→ **How to complete this task**
Each record should be returned exactly as it is written.

[Saved entries]
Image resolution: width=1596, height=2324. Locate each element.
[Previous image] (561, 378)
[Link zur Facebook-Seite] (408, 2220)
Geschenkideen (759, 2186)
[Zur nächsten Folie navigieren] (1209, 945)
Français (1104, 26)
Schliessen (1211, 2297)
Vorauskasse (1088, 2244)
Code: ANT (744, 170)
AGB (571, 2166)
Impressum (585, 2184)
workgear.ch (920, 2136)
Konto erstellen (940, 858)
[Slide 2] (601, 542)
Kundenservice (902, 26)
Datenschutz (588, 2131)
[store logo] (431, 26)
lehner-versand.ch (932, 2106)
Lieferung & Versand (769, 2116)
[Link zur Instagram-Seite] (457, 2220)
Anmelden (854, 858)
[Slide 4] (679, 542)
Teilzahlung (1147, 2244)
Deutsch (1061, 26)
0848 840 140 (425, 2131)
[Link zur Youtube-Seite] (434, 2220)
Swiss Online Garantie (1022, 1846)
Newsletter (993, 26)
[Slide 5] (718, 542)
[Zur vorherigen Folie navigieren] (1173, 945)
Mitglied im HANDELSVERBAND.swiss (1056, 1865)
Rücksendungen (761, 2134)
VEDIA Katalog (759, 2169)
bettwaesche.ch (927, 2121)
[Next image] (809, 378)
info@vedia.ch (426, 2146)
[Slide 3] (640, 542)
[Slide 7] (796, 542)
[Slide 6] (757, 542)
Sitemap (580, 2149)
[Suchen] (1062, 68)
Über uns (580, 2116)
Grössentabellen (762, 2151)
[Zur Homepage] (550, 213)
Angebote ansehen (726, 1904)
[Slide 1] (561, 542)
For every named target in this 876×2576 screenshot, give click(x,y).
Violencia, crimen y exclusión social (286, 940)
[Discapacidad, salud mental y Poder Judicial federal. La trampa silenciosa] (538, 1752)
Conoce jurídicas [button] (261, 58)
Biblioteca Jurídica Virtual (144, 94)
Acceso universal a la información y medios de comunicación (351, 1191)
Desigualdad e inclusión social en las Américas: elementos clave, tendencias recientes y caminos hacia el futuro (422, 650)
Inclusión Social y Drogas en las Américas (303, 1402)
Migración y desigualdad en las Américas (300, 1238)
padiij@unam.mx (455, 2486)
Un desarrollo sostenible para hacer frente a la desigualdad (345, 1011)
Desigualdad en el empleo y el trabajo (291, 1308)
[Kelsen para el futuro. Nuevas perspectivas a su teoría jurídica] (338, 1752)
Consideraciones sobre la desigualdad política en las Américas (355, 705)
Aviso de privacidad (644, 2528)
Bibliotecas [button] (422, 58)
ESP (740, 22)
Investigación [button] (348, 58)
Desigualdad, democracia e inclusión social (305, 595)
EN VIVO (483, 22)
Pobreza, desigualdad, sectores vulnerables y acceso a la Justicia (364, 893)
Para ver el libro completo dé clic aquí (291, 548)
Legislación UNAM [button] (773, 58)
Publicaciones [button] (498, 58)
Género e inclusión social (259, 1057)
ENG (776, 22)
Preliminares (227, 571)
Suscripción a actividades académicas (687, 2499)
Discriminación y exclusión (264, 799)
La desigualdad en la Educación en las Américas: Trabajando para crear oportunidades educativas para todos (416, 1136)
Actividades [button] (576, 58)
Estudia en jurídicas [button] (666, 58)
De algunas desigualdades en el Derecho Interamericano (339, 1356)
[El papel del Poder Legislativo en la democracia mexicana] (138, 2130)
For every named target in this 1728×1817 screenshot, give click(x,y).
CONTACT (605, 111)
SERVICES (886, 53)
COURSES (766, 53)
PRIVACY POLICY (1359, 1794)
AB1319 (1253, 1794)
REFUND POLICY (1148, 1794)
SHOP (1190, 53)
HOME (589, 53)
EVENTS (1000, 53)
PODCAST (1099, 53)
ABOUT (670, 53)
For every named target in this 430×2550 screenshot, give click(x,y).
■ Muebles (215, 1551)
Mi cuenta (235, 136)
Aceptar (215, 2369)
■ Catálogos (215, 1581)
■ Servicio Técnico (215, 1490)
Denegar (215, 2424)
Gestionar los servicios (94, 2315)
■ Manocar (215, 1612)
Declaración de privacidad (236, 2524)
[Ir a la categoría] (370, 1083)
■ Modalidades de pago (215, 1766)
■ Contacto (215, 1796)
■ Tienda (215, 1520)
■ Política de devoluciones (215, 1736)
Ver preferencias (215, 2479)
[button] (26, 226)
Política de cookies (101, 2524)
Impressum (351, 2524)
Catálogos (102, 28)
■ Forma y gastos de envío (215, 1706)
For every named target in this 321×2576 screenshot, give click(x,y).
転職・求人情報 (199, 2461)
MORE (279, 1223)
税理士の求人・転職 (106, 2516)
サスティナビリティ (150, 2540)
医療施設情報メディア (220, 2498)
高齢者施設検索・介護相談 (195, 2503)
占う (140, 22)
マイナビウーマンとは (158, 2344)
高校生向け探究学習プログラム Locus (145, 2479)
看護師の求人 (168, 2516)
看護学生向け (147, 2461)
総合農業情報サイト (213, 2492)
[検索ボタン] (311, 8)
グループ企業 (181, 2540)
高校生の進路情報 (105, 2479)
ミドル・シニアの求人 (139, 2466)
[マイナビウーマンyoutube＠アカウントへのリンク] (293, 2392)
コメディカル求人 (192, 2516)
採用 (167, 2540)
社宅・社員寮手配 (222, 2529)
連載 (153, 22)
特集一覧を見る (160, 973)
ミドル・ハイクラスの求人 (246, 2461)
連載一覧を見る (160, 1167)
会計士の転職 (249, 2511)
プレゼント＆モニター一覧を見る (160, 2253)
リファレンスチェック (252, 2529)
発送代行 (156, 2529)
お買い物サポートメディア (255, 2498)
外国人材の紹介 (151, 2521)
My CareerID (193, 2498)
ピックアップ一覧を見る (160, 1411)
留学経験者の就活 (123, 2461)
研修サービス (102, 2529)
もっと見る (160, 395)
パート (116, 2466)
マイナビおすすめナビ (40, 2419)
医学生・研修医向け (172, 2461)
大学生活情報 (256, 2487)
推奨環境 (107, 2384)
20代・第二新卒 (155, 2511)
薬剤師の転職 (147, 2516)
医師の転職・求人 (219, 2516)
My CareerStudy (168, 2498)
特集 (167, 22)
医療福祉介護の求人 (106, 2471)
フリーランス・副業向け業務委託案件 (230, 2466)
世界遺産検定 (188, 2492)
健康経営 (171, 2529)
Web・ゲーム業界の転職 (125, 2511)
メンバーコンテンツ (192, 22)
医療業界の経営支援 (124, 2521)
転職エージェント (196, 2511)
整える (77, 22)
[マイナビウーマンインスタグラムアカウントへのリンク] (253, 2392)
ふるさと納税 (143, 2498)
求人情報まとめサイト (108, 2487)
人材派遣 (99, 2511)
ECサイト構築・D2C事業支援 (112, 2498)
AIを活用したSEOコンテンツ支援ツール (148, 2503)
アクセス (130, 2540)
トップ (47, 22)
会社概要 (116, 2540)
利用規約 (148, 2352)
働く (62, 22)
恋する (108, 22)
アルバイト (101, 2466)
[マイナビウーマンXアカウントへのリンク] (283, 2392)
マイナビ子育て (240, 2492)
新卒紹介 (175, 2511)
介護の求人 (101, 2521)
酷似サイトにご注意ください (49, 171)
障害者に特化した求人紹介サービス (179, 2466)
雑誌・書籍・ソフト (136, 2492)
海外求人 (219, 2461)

→ **Your solution**
Image resolution: width=1596, height=2324. Locate each element.
[Previous image] (561, 378)
[Link zur Facebook-Seite] (408, 2220)
Geschenkideen (759, 2186)
[Zur nächsten Folie navigieren] (1209, 945)
Français (1104, 26)
Schliessen (1211, 2297)
Vorauskasse (1088, 2244)
Code: ANT (744, 170)
AGB (571, 2166)
Impressum (585, 2184)
workgear.ch (920, 2136)
Konto erstellen (940, 858)
[Slide 2] (601, 542)
Kundenservice (902, 26)
Datenschutz (588, 2131)
[store logo] (431, 26)
lehner-versand.ch (932, 2106)
Lieferung & Versand (769, 2116)
[Link zur Instagram-Seite] (457, 2220)
Anmelden (854, 858)
[Slide 4] (679, 542)
Teilzahlung (1147, 2244)
Deutsch (1061, 26)
0848 840 140 (425, 2131)
[Link zur Youtube-Seite] (434, 2220)
Swiss Online Garantie (1022, 1846)
Newsletter (993, 26)
[Slide 5] (718, 542)
[Zur vorherigen Folie navigieren] (1173, 945)
Mitglied im HANDELSVERBAND.swiss (1056, 1865)
Rücksendungen (761, 2134)
VEDIA Katalog (759, 2169)
bettwaesche.ch (927, 2121)
[Next image] (809, 378)
info@vedia.ch (426, 2146)
[Slide 3] (640, 542)
[Slide 7] (796, 542)
[Slide 6] (757, 542)
Sitemap (580, 2149)
[Suchen] (1062, 68)
Über uns (580, 2116)
Grössentabellen (762, 2151)
[Zur Homepage] (550, 213)
Angebote ansehen (726, 1904)
[Slide 1] (561, 542)
For every named target in this 876×2576 screenshot, give click(x,y).
Violencia, crimen y exclusión social (286, 940)
[Discapacidad, salud mental y Poder Judicial federal. La trampa silenciosa] (538, 1752)
Conoce jurídicas [button] (261, 58)
Biblioteca Jurídica Virtual (144, 94)
Acceso universal a la información y medios de comunicación (351, 1191)
Desigualdad e inclusión social en las Américas: elementos clave, tendencias recientes y caminos hacia el futuro (422, 650)
Inclusión Social y Drogas en las Américas (303, 1402)
Migración y desigualdad en las Américas (300, 1238)
padiij@unam.mx (455, 2486)
Un desarrollo sostenible para hacer frente a la desigualdad (345, 1011)
Desigualdad en el empleo y el trabajo (291, 1308)
[Kelsen para el futuro. Nuevas perspectivas a su teoría jurídica] (338, 1752)
Consideraciones sobre la desigualdad política en las Américas (355, 705)
Aviso de privacidad (644, 2528)
Bibliotecas [button] (422, 58)
ESP (740, 22)
Investigación [button] (348, 58)
Desigualdad, democracia e inclusión social (305, 595)
EN VIVO (483, 22)
Pobreza, desigualdad, sectores vulnerables y acceso a la Justicia (364, 893)
Para ver el libro completo dé clic aquí (291, 548)
Legislación UNAM [button] (773, 58)
Publicaciones [button] (498, 58)
Género e inclusión social (259, 1057)
ENG (776, 22)
Preliminares (227, 571)
Suscripción a actividades académicas (687, 2499)
Discriminación y exclusión (264, 799)
La desigualdad en la Educación en las Américas: Trabajando para crear oportunidades educativas para todos (416, 1136)
Actividades [button] (576, 58)
Estudia en jurídicas [button] (666, 58)
De algunas desigualdades en el Derecho Interamericano (339, 1356)
[El papel del Poder Legislativo en la democracia mexicana] (138, 2130)
For every named target in this 1728×1817 screenshot, give click(x,y).
CONTACT (605, 111)
SERVICES (886, 53)
COURSES (766, 53)
PRIVACY POLICY (1359, 1794)
AB1319 (1253, 1794)
REFUND POLICY (1148, 1794)
SHOP (1190, 53)
HOME (589, 53)
EVENTS (1000, 53)
PODCAST (1099, 53)
ABOUT (670, 53)
For every named target in this 430×2550 screenshot, give click(x,y).
■ Muebles (215, 1551)
Mi cuenta (235, 136)
Aceptar (215, 2369)
■ Catálogos (215, 1581)
■ Servicio Técnico (215, 1490)
Denegar (215, 2424)
Gestionar los servicios (94, 2315)
■ Manocar (215, 1612)
Declaración de privacidad (236, 2524)
[Ir a la categoría] (370, 1083)
■ Modalidades de pago (215, 1766)
■ Contacto (215, 1796)
■ Tienda (215, 1520)
■ Política de devoluciones (215, 1736)
Ver preferencias (215, 2479)
[button] (26, 226)
Política de cookies (101, 2524)
Impressum (351, 2524)
Catálogos (102, 28)
■ Forma y gastos de envío (215, 1706)
For every named target in this 321×2576 screenshot, give click(x,y).
転職・求人情報 (199, 2461)
MORE (279, 1223)
税理士の求人・転職 (106, 2516)
サスティナビリティ (150, 2540)
医療施設情報メディア (220, 2498)
高齢者施設検索・介護相談 (195, 2503)
占う (140, 22)
マイナビウーマンとは (158, 2344)
高校生向け探究学習プログラム Locus (145, 2479)
看護師の求人 (168, 2516)
看護学生向け (147, 2461)
総合農業情報サイト (213, 2492)
[検索ボタン] (311, 8)
グループ企業 (181, 2540)
高校生の進路情報 (105, 2479)
ミドル・シニアの求人 (139, 2466)
[マイナビウーマンyoutube＠アカウントへのリンク] (293, 2392)
コメディカル求人 (192, 2516)
採用 (167, 2540)
社宅・社員寮手配 (222, 2529)
連載 (153, 22)
特集一覧を見る (160, 973)
ミドル・ハイクラスの求人 (246, 2461)
連載一覧を見る (160, 1167)
会計士の転職 (249, 2511)
プレゼント＆モニター一覧を見る (160, 2253)
リファレンスチェック (252, 2529)
発送代行 (156, 2529)
お買い物サポートメディア (255, 2498)
外国人材の紹介 (151, 2521)
My CareerID (193, 2498)
ピックアップ一覧を見る (160, 1411)
留学経験者の就活 (123, 2461)
研修サービス (102, 2529)
もっと見る (160, 395)
パート (116, 2466)
マイナビおすすめナビ (40, 2419)
医学生・研修医向け (172, 2461)
大学生活情報 (256, 2487)
推奨環境 (107, 2384)
20代・第二新卒 (155, 2511)
薬剤師の転職 (147, 2516)
医師の転職・求人 (219, 2516)
My CareerStudy (168, 2498)
特集 (167, 22)
医療福祉介護の求人 (106, 2471)
フリーランス・副業向け業務委託案件 (230, 2466)
世界遺産検定 (188, 2492)
健康経営 (171, 2529)
Web・ゲーム業界の転職 (125, 2511)
メンバーコンテンツ (192, 22)
医療業界の経営支援 (124, 2521)
転職エージェント (196, 2511)
整える (77, 22)
[マイナビウーマンインスタグラムアカウントへのリンク] (253, 2392)
ふるさと納税 (143, 2498)
求人情報まとめサイト (108, 2487)
人材派遣 (99, 2511)
ECサイト構築・D2C事業支援 (112, 2498)
AIを活用したSEOコンテンツ支援ツール (148, 2503)
アクセス (130, 2540)
トップ (47, 22)
会社概要 (116, 2540)
利用規約 (148, 2352)
働く (62, 22)
恋する (108, 22)
アルバイト (101, 2466)
[マイナビウーマンXアカウントへのリンク] (283, 2392)
マイナビ子育て (240, 2492)
新卒紹介 (175, 2511)
介護の求人 (101, 2521)
酷似サイトにご注意ください (49, 171)
障害者に特化した求人紹介サービス (179, 2466)
雑誌・書籍・ソフト (136, 2492)
海外求人 (219, 2461)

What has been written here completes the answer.